Et une valise avec des habits dedans??


----------



## tomtom (30 Août 2003)

Nexka a dit:
			
		

> Et une valise avec des habits dedans??



non, c'est un camps de nudistes


----------



## decoris (30 Août 2003)

on va vivre tout nus pendant une semaine!

(non, la valise c'est prévu mais c'est tellement flagrant que je risque pas de l'oublier...


----------



## Anonyme (30 Août 2003)

tomtom a dit:
			
		

> non, c'est un camps de nudistes



et...
euh...
t'as prévu le chapeau pour le zi, non le zo, non plus, ah oui, le truc que tu croyais que c'était un os 
	

	
	
		
		

		
		
	


	




c'est que c'est fragile ces (petites 
	

	
	
		
		

		
		
	


	




) bêtes là


----------



## decoris (30 Août 2003)

Vieux Raleur a dit:
			
		

> le truc que tu croyais que c'était un os



un OS?????  
	

	
	
		
		

		
		
	


	



j'ai cru un temps que c'était un muscle, mais un os jamais...


----------



## Finn_Atlas (30 Août 2003)

Dis Decus, si c'était pour nous dire que ton application "aide mémoire " ne marche plus tu pouvais le faire dansle forum "OS X"


----------



## decoris (30 Août 2003)

c'est parceque je suis sur l'ordi de ma mère et je veux pas qu'elle voie tout ce que je vais écrire...


----------



## Finn_Atlas (30 Août 2003)

decus a dit:
			
		

> c'est parceque je suis sur l'ordi de ma mère et je veux pas qu'elle voie tout ce que je vais écrire...
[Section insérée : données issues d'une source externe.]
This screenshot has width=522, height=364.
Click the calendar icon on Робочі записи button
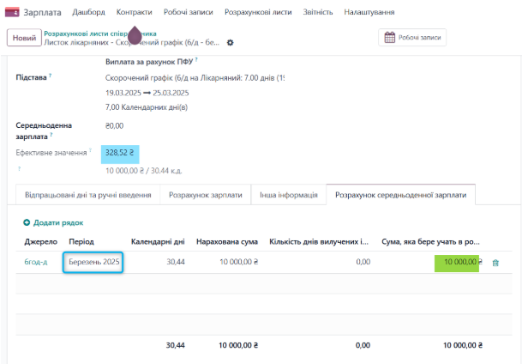tap(389, 38)
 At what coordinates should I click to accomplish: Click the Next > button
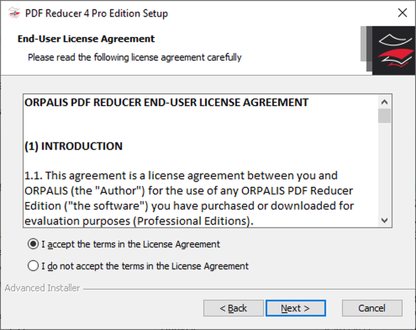coord(295,308)
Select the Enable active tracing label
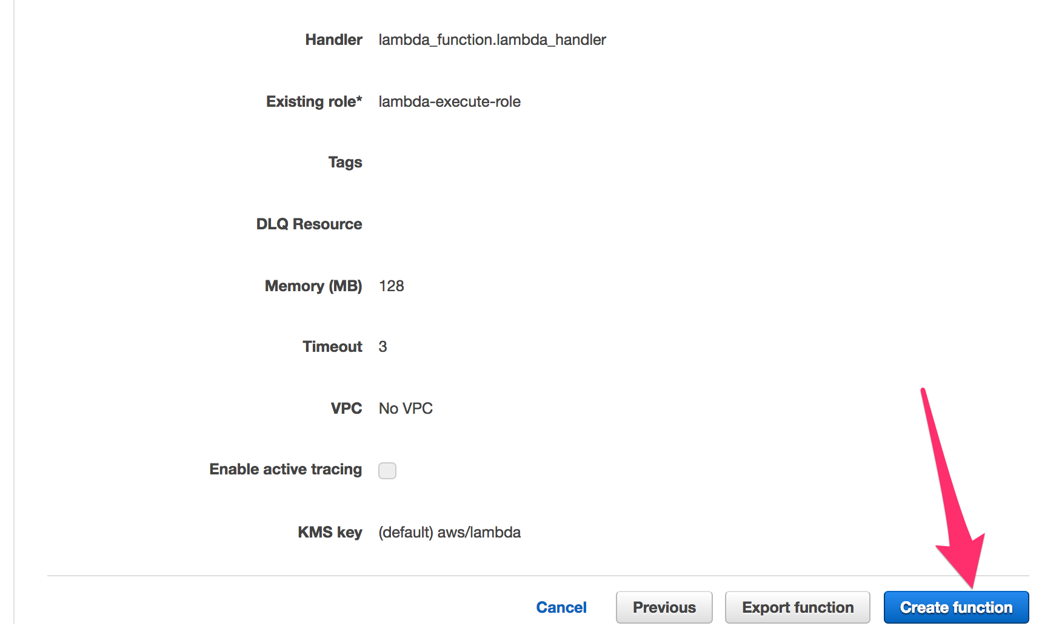This screenshot has height=637, width=1039. tap(285, 469)
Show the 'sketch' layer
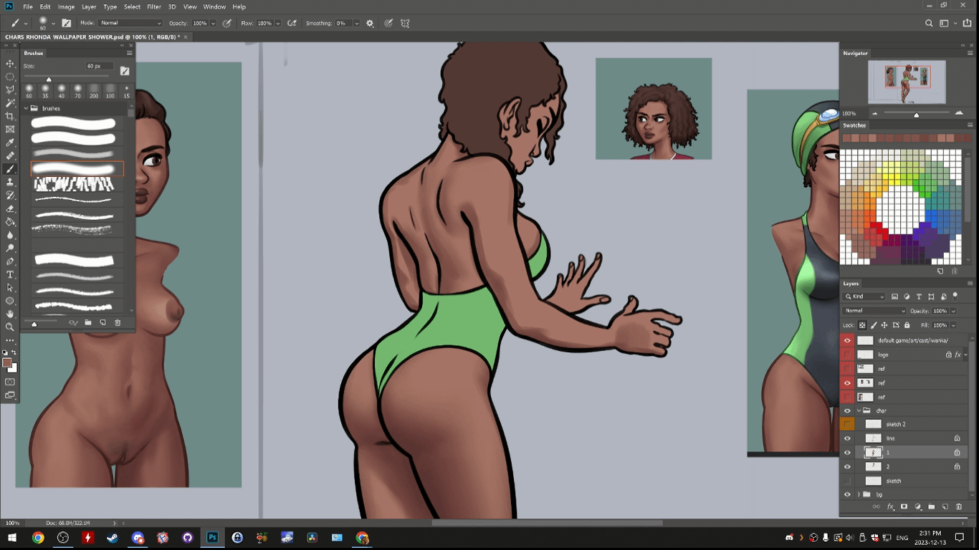This screenshot has width=979, height=550. 847,481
bah c'est pas elle qui te fait les valises ?


----------



## molgow (30 Août 2003)

N'oublies pas de laisser un petit qqch à manger pour tes mouches.


----------



## WebOliver (30 Août 2003)

Tu pars avec la Laguna Diesel Décus?


----------



## decoris (30 Août 2003)

Finn_Atlas a dit:
			
		

> bah c'est pas elle qui te fait les valises ?



bah, disons qu'elle m'aide un peu


----------



## decoris (30 Août 2003)

WebOliver a dit:
			
		

> Tu pars avec la Laguna Diesel Décus?



nan, malheureusement je vais en avion... sinon j'aurais pu t'envoyer une carte postale de l'auto...


----------



## decoris (30 Août 2003)

molgow a dit:
			
		

> N'oublies pas de laisser un petit qqch à manger pour tes mouches.



bah, il leur reste les cannasons, les vaches, et puis ma soeur...


----------



## WebOliver (30 Août 2003)

decus a dit:
			
		

> nan, malheureusement je vais en avion... sinon j'aurais pu t'envoyer une carte postale de l'auto...



Je l'ai déjà reçue...


----------



## decoris (30 Août 2003)

WebOliver a dit:
			
		

> Je l'ai déjà reçue...



laisse moi deviner : tu la préparais, hein? avoue!!!


----------



## WebOliver (30 Août 2003)

decus a dit:
			
		

> laisse moi deviner : tu la préparais, hein? avoue!!!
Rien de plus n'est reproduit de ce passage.